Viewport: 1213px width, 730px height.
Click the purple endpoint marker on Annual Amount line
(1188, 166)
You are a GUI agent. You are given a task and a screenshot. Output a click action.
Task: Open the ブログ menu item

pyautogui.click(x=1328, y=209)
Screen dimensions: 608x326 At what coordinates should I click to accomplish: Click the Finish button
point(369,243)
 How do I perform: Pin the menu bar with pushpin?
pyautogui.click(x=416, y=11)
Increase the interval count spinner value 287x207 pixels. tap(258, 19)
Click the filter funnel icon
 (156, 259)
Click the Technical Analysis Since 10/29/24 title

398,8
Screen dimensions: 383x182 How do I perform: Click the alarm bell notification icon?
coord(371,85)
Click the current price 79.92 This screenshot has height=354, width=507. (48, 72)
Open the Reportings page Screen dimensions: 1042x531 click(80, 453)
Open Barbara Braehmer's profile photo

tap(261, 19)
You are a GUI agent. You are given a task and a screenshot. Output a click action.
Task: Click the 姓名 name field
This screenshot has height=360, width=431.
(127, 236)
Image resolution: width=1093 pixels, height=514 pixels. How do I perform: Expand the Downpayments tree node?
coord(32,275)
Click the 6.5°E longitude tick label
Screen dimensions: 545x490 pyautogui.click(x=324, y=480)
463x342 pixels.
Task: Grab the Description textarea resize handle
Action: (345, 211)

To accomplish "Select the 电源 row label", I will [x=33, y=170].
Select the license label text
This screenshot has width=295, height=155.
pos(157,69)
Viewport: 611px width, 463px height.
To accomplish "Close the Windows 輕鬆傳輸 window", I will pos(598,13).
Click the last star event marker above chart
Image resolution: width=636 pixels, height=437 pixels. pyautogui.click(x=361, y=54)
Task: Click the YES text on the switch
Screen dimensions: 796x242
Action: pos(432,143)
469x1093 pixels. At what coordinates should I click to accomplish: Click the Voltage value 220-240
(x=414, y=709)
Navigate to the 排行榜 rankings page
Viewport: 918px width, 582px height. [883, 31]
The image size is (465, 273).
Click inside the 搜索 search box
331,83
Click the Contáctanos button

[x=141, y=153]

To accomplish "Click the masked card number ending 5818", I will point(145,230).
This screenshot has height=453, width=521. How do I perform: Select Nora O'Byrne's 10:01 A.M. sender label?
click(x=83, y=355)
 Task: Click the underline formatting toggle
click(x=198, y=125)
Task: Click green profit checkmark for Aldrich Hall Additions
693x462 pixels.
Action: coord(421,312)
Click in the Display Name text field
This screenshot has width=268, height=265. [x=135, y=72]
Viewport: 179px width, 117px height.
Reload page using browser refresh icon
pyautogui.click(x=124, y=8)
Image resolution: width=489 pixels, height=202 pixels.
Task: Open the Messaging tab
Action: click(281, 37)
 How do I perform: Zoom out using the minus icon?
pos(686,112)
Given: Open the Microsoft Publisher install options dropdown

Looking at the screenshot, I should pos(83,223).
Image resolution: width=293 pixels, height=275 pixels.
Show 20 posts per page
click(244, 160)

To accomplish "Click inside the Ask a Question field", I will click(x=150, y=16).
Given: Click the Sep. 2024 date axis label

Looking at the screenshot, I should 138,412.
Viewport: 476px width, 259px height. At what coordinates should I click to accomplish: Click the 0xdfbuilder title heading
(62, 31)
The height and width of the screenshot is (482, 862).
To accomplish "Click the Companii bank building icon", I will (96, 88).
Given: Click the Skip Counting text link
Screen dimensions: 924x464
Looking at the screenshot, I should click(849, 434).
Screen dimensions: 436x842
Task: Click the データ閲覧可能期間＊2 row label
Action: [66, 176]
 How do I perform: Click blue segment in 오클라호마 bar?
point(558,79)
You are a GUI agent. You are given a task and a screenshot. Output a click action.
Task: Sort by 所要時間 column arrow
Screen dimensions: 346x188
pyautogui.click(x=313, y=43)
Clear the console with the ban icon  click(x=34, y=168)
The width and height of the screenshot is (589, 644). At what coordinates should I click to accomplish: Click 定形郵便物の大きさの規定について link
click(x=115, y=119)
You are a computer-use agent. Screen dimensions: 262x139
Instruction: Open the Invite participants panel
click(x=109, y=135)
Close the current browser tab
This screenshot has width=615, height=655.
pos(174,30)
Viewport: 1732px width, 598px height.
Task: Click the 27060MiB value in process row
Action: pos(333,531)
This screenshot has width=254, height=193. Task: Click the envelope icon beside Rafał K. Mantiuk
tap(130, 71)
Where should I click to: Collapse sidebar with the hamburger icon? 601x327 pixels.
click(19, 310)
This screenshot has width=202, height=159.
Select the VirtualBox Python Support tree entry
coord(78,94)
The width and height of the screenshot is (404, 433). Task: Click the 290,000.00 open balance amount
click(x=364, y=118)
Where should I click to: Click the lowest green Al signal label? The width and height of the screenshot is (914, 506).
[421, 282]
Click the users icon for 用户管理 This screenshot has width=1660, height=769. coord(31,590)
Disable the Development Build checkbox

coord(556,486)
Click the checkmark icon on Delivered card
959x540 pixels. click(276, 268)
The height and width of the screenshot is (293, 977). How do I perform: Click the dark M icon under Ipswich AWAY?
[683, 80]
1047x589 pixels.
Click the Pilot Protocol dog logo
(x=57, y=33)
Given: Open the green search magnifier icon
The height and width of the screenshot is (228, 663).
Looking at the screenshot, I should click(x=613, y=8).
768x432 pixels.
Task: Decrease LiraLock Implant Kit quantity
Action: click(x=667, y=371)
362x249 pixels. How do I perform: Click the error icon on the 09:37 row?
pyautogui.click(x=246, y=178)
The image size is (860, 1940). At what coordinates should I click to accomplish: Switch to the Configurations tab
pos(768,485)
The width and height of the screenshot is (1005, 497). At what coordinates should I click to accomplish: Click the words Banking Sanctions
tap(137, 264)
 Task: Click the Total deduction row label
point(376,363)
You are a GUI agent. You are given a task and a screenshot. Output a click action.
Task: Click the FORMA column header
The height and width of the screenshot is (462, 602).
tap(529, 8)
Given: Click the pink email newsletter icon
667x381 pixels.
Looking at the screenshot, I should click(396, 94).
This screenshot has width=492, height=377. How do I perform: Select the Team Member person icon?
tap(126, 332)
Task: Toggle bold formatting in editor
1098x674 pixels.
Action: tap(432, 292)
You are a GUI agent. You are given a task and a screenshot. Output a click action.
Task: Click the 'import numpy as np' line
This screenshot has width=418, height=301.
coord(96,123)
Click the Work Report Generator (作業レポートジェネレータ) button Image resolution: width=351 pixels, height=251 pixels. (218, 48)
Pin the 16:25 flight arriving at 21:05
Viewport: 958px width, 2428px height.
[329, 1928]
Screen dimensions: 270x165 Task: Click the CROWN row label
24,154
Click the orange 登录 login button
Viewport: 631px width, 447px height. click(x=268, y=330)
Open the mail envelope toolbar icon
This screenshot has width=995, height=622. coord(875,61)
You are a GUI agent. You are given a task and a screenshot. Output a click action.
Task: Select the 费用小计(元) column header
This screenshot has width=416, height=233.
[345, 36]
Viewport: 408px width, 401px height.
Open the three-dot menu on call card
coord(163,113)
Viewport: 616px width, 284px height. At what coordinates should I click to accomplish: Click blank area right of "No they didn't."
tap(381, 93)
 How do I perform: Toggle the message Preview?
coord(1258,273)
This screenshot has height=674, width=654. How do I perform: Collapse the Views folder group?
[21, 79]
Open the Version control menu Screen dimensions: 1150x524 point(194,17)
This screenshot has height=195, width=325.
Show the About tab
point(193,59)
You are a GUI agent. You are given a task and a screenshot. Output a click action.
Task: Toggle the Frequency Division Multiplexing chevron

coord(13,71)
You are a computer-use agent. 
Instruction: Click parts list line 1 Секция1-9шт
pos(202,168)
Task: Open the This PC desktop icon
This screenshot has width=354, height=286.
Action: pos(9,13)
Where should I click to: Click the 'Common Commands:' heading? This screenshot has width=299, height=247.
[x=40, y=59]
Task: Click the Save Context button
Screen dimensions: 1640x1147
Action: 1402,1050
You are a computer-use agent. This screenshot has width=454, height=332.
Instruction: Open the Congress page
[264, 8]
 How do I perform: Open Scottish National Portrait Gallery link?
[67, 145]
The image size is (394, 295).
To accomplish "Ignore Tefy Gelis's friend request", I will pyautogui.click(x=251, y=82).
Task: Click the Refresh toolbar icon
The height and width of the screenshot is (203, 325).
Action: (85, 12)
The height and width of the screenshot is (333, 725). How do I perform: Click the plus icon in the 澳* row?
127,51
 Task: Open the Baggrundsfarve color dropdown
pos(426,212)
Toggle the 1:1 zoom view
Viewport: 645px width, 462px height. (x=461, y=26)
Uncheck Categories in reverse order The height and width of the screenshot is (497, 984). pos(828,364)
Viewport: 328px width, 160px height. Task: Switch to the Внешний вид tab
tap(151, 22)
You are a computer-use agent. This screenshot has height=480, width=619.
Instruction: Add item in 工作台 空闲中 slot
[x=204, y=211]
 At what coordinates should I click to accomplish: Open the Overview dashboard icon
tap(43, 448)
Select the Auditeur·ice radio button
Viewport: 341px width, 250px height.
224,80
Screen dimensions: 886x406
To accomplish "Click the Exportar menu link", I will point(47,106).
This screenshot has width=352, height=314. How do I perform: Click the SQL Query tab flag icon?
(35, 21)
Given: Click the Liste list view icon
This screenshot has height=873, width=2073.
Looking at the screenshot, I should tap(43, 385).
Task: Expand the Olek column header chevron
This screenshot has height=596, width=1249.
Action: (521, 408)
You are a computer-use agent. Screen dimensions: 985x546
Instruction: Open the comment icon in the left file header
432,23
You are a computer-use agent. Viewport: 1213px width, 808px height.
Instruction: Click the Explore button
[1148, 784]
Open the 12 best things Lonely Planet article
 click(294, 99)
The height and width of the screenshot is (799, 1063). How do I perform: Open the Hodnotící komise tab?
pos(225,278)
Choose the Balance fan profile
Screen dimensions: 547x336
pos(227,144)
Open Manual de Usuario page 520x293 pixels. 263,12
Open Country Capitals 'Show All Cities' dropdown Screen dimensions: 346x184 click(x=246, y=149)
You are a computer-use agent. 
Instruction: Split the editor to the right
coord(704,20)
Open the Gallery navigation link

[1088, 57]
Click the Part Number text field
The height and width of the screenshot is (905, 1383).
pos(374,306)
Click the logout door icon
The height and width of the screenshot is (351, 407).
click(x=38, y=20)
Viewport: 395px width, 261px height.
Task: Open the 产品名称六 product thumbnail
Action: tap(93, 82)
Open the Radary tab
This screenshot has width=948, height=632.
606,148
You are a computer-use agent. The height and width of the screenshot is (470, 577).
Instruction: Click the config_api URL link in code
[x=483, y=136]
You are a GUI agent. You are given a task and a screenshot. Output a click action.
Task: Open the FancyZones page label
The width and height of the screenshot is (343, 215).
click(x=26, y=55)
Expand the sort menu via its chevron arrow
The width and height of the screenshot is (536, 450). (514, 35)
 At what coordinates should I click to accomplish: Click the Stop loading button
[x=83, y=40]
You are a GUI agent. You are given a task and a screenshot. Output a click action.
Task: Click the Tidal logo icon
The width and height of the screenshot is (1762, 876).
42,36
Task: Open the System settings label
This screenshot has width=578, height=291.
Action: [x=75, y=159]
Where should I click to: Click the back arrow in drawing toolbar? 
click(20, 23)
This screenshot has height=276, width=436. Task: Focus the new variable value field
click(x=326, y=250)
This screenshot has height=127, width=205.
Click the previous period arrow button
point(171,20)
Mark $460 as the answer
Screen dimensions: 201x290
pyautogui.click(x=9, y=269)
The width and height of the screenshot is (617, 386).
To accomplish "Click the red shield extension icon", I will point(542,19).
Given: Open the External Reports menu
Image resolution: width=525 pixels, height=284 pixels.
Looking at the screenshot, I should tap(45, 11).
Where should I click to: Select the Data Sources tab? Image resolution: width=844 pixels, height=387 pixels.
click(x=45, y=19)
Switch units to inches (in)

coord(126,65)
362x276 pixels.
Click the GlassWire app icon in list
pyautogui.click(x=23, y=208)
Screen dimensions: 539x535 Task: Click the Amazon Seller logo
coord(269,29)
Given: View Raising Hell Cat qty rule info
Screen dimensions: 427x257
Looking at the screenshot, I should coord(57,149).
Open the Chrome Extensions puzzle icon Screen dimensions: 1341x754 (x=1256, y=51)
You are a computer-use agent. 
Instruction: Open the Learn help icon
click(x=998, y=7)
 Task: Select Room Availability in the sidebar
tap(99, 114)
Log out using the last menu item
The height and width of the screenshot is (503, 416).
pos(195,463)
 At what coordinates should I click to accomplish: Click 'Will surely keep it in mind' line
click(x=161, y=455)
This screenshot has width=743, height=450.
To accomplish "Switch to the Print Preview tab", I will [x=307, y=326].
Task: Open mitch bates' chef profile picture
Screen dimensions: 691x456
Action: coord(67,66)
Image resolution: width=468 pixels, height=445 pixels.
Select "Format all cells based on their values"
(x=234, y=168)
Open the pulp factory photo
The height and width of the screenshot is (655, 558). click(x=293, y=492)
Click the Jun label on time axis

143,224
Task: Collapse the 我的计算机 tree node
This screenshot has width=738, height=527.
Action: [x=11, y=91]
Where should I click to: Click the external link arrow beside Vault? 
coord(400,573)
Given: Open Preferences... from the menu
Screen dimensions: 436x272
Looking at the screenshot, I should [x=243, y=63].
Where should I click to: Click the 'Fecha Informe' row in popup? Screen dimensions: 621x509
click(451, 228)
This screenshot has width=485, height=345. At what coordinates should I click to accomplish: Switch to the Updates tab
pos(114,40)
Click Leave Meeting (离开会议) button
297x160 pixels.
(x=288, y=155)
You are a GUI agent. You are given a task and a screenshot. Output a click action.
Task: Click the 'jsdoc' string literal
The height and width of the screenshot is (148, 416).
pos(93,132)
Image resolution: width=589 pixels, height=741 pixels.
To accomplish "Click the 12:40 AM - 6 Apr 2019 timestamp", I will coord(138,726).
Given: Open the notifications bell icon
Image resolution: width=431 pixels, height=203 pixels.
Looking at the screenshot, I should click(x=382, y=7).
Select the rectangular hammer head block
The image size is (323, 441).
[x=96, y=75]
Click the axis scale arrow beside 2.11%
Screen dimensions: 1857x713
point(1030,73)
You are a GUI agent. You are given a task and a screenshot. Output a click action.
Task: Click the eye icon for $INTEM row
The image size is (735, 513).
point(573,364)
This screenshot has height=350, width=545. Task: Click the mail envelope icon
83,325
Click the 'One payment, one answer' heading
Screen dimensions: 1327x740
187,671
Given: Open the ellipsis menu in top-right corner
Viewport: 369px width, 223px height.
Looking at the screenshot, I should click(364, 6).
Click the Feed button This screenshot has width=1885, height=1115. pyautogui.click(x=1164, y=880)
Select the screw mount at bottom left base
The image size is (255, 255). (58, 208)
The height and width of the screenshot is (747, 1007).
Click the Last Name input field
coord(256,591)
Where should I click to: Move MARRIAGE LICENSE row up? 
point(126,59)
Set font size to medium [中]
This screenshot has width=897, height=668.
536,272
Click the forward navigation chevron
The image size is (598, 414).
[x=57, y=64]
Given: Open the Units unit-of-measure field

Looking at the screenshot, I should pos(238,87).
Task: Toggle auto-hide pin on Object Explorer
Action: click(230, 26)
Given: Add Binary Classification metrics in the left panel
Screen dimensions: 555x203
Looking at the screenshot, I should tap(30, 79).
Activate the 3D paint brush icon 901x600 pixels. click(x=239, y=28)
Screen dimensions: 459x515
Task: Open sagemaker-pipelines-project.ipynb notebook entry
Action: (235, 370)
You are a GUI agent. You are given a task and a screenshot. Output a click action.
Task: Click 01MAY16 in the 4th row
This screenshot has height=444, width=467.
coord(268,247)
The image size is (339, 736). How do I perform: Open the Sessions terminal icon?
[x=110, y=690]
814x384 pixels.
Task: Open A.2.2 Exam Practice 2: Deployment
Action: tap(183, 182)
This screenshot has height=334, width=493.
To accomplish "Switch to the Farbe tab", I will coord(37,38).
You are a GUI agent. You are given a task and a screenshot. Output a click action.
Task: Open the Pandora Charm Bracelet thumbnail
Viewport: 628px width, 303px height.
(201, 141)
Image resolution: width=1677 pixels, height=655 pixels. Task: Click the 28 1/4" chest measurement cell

○ ○ ○ ○ ○

▸ PROMPT
Give back exactly the lines starting at the one with "The image size is (339, 736)." and running to the end of the listing. Include both ends.

▸ WRITTEN SOLUTION
The image size is (339, 736). How do I perform: Open the Sessions terminal icon?
[x=110, y=690]
814x384 pixels.
Task: Open A.2.2 Exam Practice 2: Deployment
Action: tap(183, 182)
This screenshot has height=334, width=493.
To accomplish "Switch to the Farbe tab", I will coord(37,38).
You are a GUI agent. You are given a task and a screenshot. Output a click action.
Task: Open the Pandora Charm Bracelet thumbnail
Viewport: 628px width, 303px height.
(201, 141)
Image resolution: width=1677 pixels, height=655 pixels. Task: Click the 28 1/4" chest measurement cell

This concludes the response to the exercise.